Vivimos en un mundo donde nada es a la medida del hombre; hay una monstruosa desproporción entre el cuerpo del hombre, su espíritu y las cosas que constituyen actualmente los elementos de la vida humana; todo está desequilibrado”.

Simone Weil caracteriza de esta forma la crisis del pensamiento en el seno del desarrollo de la técnica y la producción industrial. Nos encontramos ante la expansión de una razón instrumental que se rige por el culto al cálculo, la abstracción lógico-matemática y el conocimiento acumulativo (la cantidad es convertida en cualidad), pero que deja atrás toda reflexión filosófica o metacientífica y acaba invirtiendo la relación entre medios y fines. Los instrumentos que el hombre ha creado (como los mercados, la ciencia y la tecnología) ya no son un medio para la realización del espíritu humano, ni para la satisfacción de sus necesidades, sino que las necesidades humanas son sacrificadas, moldeadas y explotadas en nombre de la expansión y el crecimiento de estos instrumentos. La acumulación de información y datos y la hiper-especialización de las ciencias produce una subjetividad y una mirada cada vez más parcial y limitada, y en este escenario el individuo tiene dificultades para obtener una imagen de conjunto, para poder detenerse a reflexionar críticamente acerca de los mecanismos y engranajes sociales en los que se encuentra inmerso, porque éstos se le presentan como inabarcablemente complejos, casi fantasmales. Esa “imagen de conjunto” es necesaria para organizar, planear y deliberar, y esto es precisamente lo que se le está arrebatando progresivamente al ser humano.

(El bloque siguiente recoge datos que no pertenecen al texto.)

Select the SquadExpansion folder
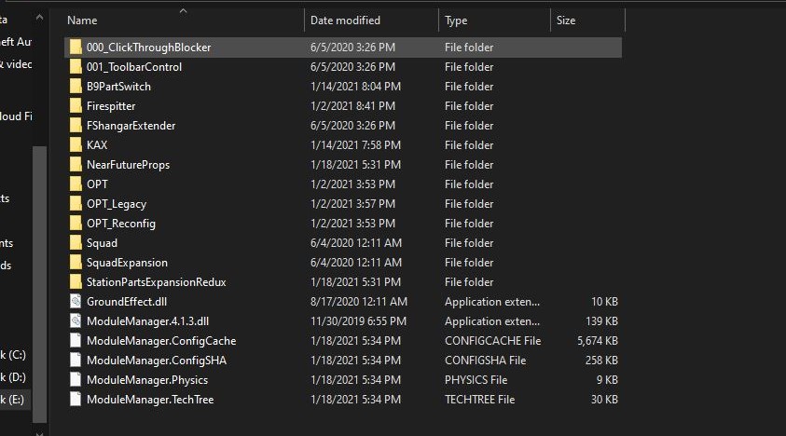Viewport: 786px width, 436px height. [x=127, y=263]
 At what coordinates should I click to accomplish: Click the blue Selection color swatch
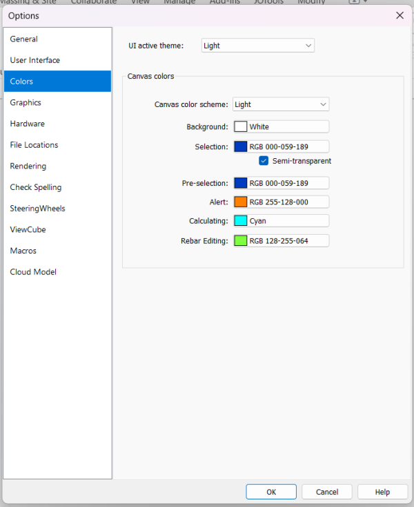tap(241, 147)
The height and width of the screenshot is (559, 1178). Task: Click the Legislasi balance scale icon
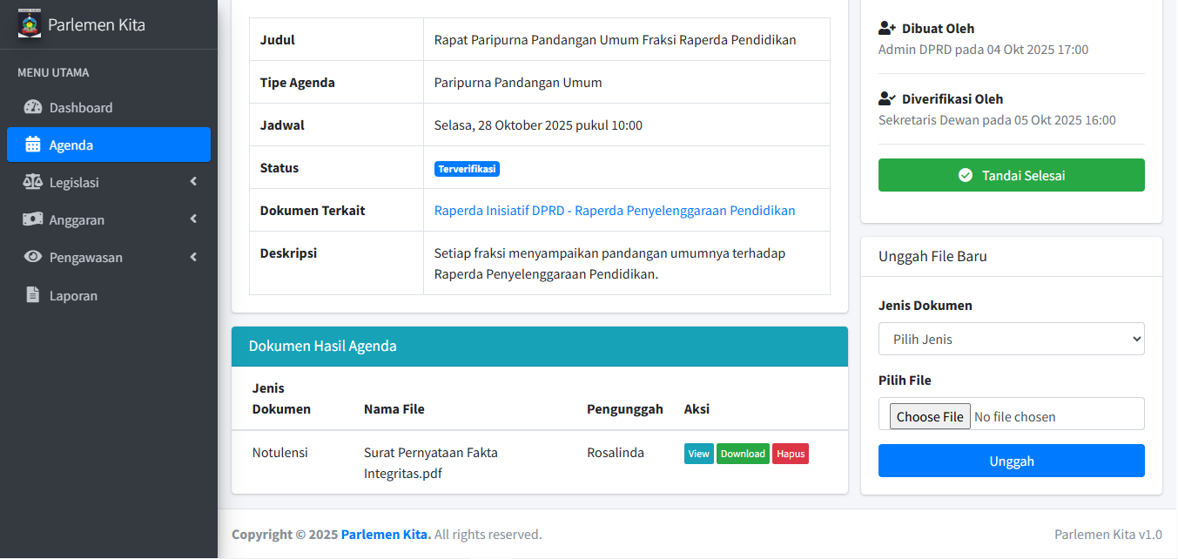point(33,182)
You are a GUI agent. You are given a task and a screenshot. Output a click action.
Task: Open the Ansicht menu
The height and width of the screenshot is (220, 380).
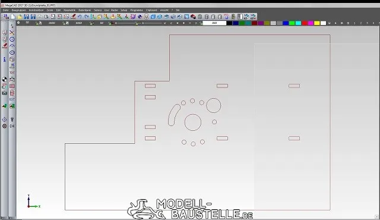[x=164, y=10]
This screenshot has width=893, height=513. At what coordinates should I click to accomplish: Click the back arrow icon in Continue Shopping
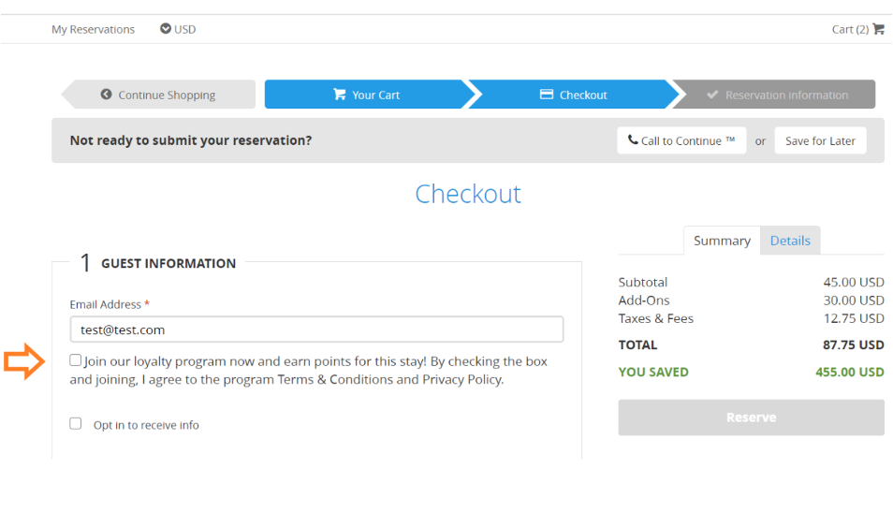(x=107, y=95)

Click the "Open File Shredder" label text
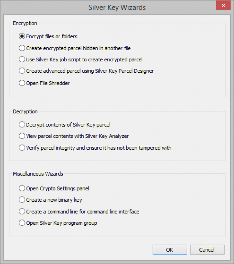(48, 83)
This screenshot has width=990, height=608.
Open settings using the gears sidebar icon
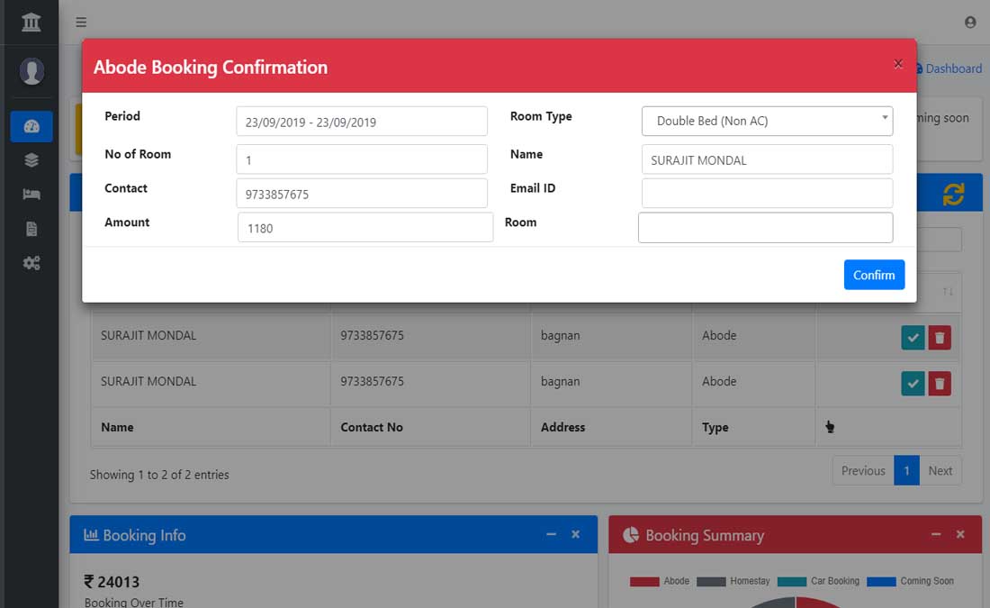click(x=31, y=262)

El individuo particular se encuentra relacionándose con la burocracia, los mercados o el devenir de la historia entregándose a ellos, sometiéndose pasivamente a aquello que identifica como un mecanismo inexorable, olvidando que es de él de quien dependen, de forma análoga a cómo el trabajador enajenado se distancia del producto de su trabajo y, en vez de adueñarse de él, se convierte en su esclavo.


Allí donde las opiniones irracionales sustituyen a las ideas, la fuerza lo puede todo”

Como señalábamos anteriormente, el individuo se encuentra inmerso en un escenario social profundamente burocratizado, escindido como una cadena de montaje, gobernado por una compleja red de relaciones difíciles de trazar y comprender en su conjunto, y por esa razón es habitual que en su frustración y en su empeño por comprender quién y cómo acapara el poder, busque atajos fáciles y cree mitos, conspiraciones, fantasmas y chivos expiatorios. Simone Weil denuncia, a lo largo de su obra de contenido más político, lo peligroso de los relatos proféticos y victimistas y lo ilusorio del lenguaje político, de la apelación constante pero difusa e imprecisa a conceptos como “el progreso”, “la justicia” o “la identidad nacional”.

En este fragmento Weil ofrece una réplica, tanto a la aserción común de que el totalitarismo aniquila todo pensamiento, como a la idea de que la fuerza no es capaz de doblegar el pensamiento; pues, en opinión de Weil, es precisamente en la ausencia de pensamiento donde se siembra el germen del totalitarismo y donde la fuerza puede dominarlo todo. Estas palabras pueden recordarnos a la noción de la “banalidad del mal” de Arendt, donde la falta de reflexión y atención crítica, la reproducción automática de normas y conductas estandarizadas, facilita la expansión del mal.